▸ **TAREFA A REALIZAR**:
No trecho sobre hemofilia, quem propôs a Audiência Pública na Câmara Municipal?

O assunto foi tema de uma Audiência Pública na Câmara Municipal, na última terça-feira,04, proposta pela vereadora Míriam Garcia (PSDB). “Temos certeza de que o prefeito Antônio Gomide, que é da área de saúde, não deve ter conhecimento de como está a situação dessas pessoas. E o nosso objetivo com essa reunião é somar esforços para mudar a realidade”, disse. O secretário municipal de Saúde, Wilmar Martins, foi procurado para falar sobre o assunto, o que não foi possível até o fechamento da edição. No entanto, o espaço fica aberto, caso ele queira se manifestar.
A doença
Hemofilia é uma alteração genética e hereditária caracterizada por um defeito no processo de coagulação. A pessoa hemofílica ou com doença de Von Willebrand não conta com um dos fatores necessários que ajudam a estancar as hemorragias. Esse tipo de doente não possui um dos fatores ou quantidade suficiente da coagulação para exercer as suas funções. Assim sendo, demora mais para formar coágulo do que uma pessoa normal. E, quando forma, às vezes é insuficiente para fazer o sangue parar de escorrer no local da lesão. Inchaços, artrites e artroses são exemplos de consequências do portador de hemofilia. Cortar-se pode significar o fim da vida para essas pessoas, que caso não recebam as doses de fatores de coagulação a tempo.

Entradas de dados coletadas

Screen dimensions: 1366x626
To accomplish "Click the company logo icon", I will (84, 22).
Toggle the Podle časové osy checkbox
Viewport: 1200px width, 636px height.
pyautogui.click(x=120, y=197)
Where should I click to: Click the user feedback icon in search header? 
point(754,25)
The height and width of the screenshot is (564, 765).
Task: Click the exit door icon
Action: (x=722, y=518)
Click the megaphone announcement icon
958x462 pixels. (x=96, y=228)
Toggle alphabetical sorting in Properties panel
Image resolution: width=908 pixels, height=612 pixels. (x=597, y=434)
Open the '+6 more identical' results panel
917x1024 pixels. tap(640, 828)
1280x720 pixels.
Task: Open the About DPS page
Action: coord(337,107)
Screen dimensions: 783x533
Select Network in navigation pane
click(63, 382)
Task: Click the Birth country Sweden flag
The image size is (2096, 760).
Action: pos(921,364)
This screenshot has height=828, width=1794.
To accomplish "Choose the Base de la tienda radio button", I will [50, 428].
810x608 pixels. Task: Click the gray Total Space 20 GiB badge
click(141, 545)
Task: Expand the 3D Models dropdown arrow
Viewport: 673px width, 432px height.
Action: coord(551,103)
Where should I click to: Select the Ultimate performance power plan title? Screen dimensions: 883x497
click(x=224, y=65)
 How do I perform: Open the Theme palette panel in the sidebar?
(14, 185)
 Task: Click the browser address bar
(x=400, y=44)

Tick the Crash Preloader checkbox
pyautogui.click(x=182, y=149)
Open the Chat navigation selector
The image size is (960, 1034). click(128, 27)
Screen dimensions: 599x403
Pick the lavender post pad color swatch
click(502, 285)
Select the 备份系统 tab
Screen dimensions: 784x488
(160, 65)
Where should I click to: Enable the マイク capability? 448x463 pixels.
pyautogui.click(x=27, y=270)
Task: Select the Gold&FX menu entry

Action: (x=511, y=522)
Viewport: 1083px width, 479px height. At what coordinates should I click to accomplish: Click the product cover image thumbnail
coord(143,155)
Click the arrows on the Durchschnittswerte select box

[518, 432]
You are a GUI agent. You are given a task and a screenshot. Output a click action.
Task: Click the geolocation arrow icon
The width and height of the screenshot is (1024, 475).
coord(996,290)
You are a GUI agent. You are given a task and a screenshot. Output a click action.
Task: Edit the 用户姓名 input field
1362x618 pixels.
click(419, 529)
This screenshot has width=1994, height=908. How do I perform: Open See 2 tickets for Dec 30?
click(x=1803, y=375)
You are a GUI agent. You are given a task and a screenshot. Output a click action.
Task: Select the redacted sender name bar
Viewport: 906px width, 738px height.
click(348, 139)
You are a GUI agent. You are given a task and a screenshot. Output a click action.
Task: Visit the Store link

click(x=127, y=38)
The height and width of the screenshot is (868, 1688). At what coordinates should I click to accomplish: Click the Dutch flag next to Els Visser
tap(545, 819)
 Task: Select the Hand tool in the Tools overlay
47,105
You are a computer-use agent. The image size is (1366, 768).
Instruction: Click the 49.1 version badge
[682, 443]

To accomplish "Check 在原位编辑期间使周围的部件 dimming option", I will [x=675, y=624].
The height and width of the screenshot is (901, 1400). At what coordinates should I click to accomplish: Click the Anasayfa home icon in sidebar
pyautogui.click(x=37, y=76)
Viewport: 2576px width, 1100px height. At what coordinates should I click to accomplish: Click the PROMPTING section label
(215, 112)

▸ **TAREFA CONCLUÍDA**:
A vereadora Míriam Garcia (PSDB).